Set down each line of the data below exactly.

:::::

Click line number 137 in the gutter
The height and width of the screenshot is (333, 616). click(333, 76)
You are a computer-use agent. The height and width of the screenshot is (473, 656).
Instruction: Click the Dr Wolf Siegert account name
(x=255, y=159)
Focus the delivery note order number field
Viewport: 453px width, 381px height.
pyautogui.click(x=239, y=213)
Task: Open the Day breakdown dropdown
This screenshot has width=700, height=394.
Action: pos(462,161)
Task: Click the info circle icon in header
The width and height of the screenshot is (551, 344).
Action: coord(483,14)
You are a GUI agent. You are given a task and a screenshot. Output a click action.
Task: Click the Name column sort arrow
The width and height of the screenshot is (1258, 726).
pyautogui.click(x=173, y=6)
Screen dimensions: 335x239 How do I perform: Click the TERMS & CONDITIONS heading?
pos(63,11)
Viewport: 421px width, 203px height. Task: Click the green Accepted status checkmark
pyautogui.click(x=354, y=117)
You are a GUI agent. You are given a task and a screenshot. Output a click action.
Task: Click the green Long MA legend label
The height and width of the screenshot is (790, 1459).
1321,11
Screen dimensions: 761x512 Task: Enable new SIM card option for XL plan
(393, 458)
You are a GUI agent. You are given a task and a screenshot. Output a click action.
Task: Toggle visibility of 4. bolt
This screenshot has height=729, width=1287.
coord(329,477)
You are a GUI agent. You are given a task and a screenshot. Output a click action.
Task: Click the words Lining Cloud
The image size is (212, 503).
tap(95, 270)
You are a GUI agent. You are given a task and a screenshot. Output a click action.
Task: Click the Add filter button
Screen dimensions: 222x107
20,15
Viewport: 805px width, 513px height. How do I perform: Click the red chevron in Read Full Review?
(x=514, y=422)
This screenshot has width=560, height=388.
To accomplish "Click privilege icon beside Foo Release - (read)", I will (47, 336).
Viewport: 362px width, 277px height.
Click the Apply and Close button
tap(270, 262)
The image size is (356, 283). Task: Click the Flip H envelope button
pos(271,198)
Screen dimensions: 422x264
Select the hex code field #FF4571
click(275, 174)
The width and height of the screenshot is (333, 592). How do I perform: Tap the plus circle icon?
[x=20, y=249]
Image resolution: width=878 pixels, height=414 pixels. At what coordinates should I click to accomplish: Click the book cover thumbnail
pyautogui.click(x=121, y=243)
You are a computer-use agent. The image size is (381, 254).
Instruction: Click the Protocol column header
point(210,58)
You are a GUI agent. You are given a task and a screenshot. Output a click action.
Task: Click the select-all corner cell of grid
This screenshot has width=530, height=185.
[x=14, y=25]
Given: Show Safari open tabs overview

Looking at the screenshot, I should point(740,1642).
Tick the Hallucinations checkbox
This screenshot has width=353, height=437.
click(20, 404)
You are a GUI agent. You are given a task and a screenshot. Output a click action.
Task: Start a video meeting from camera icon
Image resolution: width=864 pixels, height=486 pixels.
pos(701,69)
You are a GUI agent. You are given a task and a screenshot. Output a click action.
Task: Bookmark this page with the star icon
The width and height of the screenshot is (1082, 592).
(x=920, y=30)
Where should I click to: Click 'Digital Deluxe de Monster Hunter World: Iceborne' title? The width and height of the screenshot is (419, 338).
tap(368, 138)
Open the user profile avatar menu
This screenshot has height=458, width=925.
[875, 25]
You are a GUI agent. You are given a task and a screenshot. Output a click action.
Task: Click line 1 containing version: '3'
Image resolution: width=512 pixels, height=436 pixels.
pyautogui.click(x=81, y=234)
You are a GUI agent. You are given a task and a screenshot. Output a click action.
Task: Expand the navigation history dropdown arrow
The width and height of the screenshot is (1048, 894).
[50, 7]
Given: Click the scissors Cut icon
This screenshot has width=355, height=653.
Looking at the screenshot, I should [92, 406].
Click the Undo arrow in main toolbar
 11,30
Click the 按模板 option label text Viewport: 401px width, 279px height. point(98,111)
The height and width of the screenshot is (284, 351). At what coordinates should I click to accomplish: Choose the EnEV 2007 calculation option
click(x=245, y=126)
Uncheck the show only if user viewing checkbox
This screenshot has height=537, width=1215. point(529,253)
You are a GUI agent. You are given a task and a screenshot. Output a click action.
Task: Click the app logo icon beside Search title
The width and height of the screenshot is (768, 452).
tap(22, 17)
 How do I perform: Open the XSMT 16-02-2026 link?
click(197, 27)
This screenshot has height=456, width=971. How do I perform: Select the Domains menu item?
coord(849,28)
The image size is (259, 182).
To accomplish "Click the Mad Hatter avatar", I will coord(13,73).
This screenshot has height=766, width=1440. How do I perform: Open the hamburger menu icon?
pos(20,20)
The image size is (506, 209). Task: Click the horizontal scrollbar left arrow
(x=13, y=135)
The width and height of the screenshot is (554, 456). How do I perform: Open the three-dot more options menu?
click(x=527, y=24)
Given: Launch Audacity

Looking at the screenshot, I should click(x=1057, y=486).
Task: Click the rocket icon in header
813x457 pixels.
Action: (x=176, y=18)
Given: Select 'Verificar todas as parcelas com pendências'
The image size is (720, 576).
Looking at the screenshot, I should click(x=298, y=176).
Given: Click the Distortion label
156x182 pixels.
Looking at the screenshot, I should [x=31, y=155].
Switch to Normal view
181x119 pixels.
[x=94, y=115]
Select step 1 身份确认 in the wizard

:::::

• [WORKED SOLUTION]:
Click line number 137 in the gutter
The height and width of the screenshot is (333, 616). click(333, 76)
You are a computer-use agent. The height and width of the screenshot is (473, 656).
Instruction: Click the Dr Wolf Siegert account name
(x=255, y=159)
Focus the delivery note order number field
Viewport: 453px width, 381px height.
pyautogui.click(x=239, y=213)
Task: Open the Day breakdown dropdown
This screenshot has width=700, height=394.
Action: pos(462,161)
Task: Click the info circle icon in header
The width and height of the screenshot is (551, 344).
Action: coord(483,14)
You are a GUI agent. You are given a task and a screenshot. Output a click action.
Task: Click the Name column sort arrow
The width and height of the screenshot is (1258, 726).
pyautogui.click(x=173, y=6)
Screen dimensions: 335x239 How do I perform: Click the TERMS & CONDITIONS heading?
pos(63,11)
Viewport: 421px width, 203px height. Task: Click the green Accepted status checkmark
pyautogui.click(x=354, y=117)
You are a GUI agent. You are given a task and a screenshot. Output a click action.
Task: Click the green Long MA legend label
The height and width of the screenshot is (790, 1459).
1321,11
Screen dimensions: 761x512 Task: Enable new SIM card option for XL plan
(393, 458)
You are a GUI agent. You are given a task and a screenshot. Output a click action.
Task: Toggle visibility of 4. bolt
This screenshot has height=729, width=1287.
coord(329,477)
You are a GUI agent. You are given a task and a screenshot. Output a click action.
Task: Click the words Lining Cloud
The image size is (212, 503).
tap(95, 270)
You are a GUI agent. You are given a task and a screenshot. Output a click action.
Task: Click the Add filter button
Screen dimensions: 222x107
20,15
Viewport: 805px width, 513px height. How do I perform: Click the red chevron in Read Full Review?
(x=514, y=422)
This screenshot has width=560, height=388.
To accomplish "Click privilege icon beside Foo Release - (read)", I will (47, 336).
Viewport: 362px width, 277px height.
Click the Apply and Close button
tap(270, 262)
The image size is (356, 283). Task: Click the Flip H envelope button
pos(271,198)
Screen dimensions: 422x264
Select the hex code field #FF4571
click(275, 174)
The width and height of the screenshot is (333, 592). How do I perform: Tap the plus circle icon?
[x=20, y=249]
Image resolution: width=878 pixels, height=414 pixels. At what coordinates should I click to accomplish: Click the book cover thumbnail
pyautogui.click(x=121, y=243)
You are a computer-use agent. The image size is (381, 254).
Instruction: Click the Protocol column header
point(210,58)
You are a GUI agent. You are given a task and a screenshot. Output a click action.
Task: Click the select-all corner cell of grid
This screenshot has width=530, height=185.
[x=14, y=25]
Given: Show Safari open tabs overview

Looking at the screenshot, I should point(740,1642).
Tick the Hallucinations checkbox
This screenshot has width=353, height=437.
click(20, 404)
You are a GUI agent. You are given a task and a screenshot. Output a click action.
Task: Start a video meeting from camera icon
Image resolution: width=864 pixels, height=486 pixels.
pos(701,69)
You are a GUI agent. You are given a task and a screenshot. Output a click action.
Task: Bookmark this page with the star icon
The width and height of the screenshot is (1082, 592).
(x=920, y=30)
Where should I click to: Click 'Digital Deluxe de Monster Hunter World: Iceborne' title? The width and height of the screenshot is (419, 338).
tap(368, 138)
Open the user profile avatar menu
This screenshot has height=458, width=925.
[875, 25]
You are a GUI agent. You are given a task and a screenshot. Output a click action.
Task: Click line 1 containing version: '3'
Image resolution: width=512 pixels, height=436 pixels.
pyautogui.click(x=81, y=234)
You are a GUI agent. You are given a task and a screenshot. Output a click action.
Task: Expand the navigation history dropdown arrow
The width and height of the screenshot is (1048, 894).
[50, 7]
Given: Click the scissors Cut icon
This screenshot has width=355, height=653.
Looking at the screenshot, I should [92, 406].
Click the Undo arrow in main toolbar
 11,30
Click the 按模板 option label text Viewport: 401px width, 279px height. point(98,111)
The height and width of the screenshot is (284, 351). At what coordinates should I click to accomplish: Choose the EnEV 2007 calculation option
click(x=245, y=126)
Uncheck the show only if user viewing checkbox
This screenshot has height=537, width=1215. point(529,253)
You are a GUI agent. You are given a task and a screenshot. Output a click action.
Task: Click the app logo icon beside Search title
The width and height of the screenshot is (768, 452).
tap(22, 17)
 How do I perform: Open the XSMT 16-02-2026 link?
click(197, 27)
This screenshot has height=456, width=971. How do I perform: Select the Domains menu item?
coord(849,28)
The image size is (259, 182).
To accomplish "Click the Mad Hatter avatar", I will coord(13,73).
This screenshot has height=766, width=1440. How do I perform: Open the hamburger menu icon?
pos(20,20)
The image size is (506, 209). Task: Click the horizontal scrollbar left arrow
(x=13, y=135)
The width and height of the screenshot is (554, 456). How do I perform: Open the three-dot more options menu?
click(x=527, y=24)
Given: Launch Audacity

Looking at the screenshot, I should click(x=1057, y=486).
Task: Click the rocket icon in header
813x457 pixels.
Action: (x=176, y=18)
Given: Select 'Verificar todas as parcelas com pendências'
The image size is (720, 576).
Looking at the screenshot, I should click(x=298, y=176).
Given: Click the Distortion label
156x182 pixels.
Looking at the screenshot, I should [x=31, y=155].
Switch to Normal view
181x119 pixels.
[x=94, y=115]
Select step 1 身份确认 in the wizard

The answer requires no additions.